Epoch 2 será la segunda capa del programa Resilient Missile Warning and Tracking (MWT), una arquitectura espacial de alerta y seguimiento de misiles distribuida en múltiples órbitas, diseñada para ser más resistente frente a ataques y amenazas avanzadas durante todo su vuelo que los sistemas actuales.

Ilustración de la constelación Epoch 1

Ilustración de la constelación Epoch 1 Millenium Space Systems Omicrono

Los 12 primeros satélites Epoch 1, encargados en 2024 a Millenium Space Systems (filial de Boeing), se verán así incrementados hasta un total de 22, aunque todavía se desconcen las diferencias entre ambos 'modelos'.

Su misión es la detección temprana, por lo que contarán con sensores infrarrojos de alta capacidad para detectar las señales térmicas producidas por los lanzamientos de misiles, además de componentes para la transmisión de los datos de seguimiento a las redes de mando militar y los sistemas de defensa antimisiles.

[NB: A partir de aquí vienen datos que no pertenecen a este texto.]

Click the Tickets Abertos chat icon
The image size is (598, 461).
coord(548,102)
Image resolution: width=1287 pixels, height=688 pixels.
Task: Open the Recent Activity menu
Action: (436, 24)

La proliferación de amenazas como los misiles balísticos intercontinentales (ICBM), los misiles hipersónicos y los vehículos de planeo hipersónico (HGV) como los que lleva el Fattah-2 iraní plantea un desafío imposible de superar para el que el antiguo sistema SBIRS (Space-Based Infrared System) no está preparado.

Por eso, la idea es contar con una constelación distribuida, redundante y resiliente por diseño, capaz de operar incluso en entornos degradados y en distintas órbitas.

Órbita Media

Desde hace cerca de medio siglo, la vigilancia del espacio estadounidense ha dependido de satélites orbitando muy lejos de la Tierra, a unos 36.000 kilómetros de altitud, en la órbita geosincrónica (GEO).

Desde tan arriba, un satélite puede observar un continente entero, una posición perfecta para detectar el lanzamiento de un misil balístico: el cohete despega, quema combustible y deja una enorme huella de calor infrarrojo visible desde el espacio.

El problema llega después. Una vez que el misil apaga sus motores, los vehículos más modernos, especialmente los hipersónicos, vuelan pegados a la atmósfera antes de reingresar. Desde la órbita geosincrónica, esos objetos quedan casi al nivel del horizonte y son prácticamente imposibles de seguir.

Por eso desde 2020 la Agencia de Desarrollo Espacial (SDA) comenzó a colocar satélites en órbita baja (LEO), a apenas unos cientos de kilómetros de altitud, con lo que el ángulo de visión mejora notablemente. El gran inconveniente es que cada satélite solo ve una pequeña porción del planeta, así que hacen falta cientos de ellos para cubrir el mundo entero sin puntos ciegos.

La órbita media es la apuesta del programa MWT y los satélites Epoch 2. A una distancia de entre 10.000 y 20.000 kilómetros, estas sondas 'ven' áreas mucho más grandes que los de órbita baja, pero siguen teniendo el ángulo favorable para detectar amenazas que vuelan dentro o cerca de la atmósfera.

La idea es que las tres capas trabajen juntas: los satélites lejanos detectan los lanzamientos, los de altitud media hacen el seguimiento en vuelo y los más cercanos a la Tierra refinan la trayectoria con máxima precisión.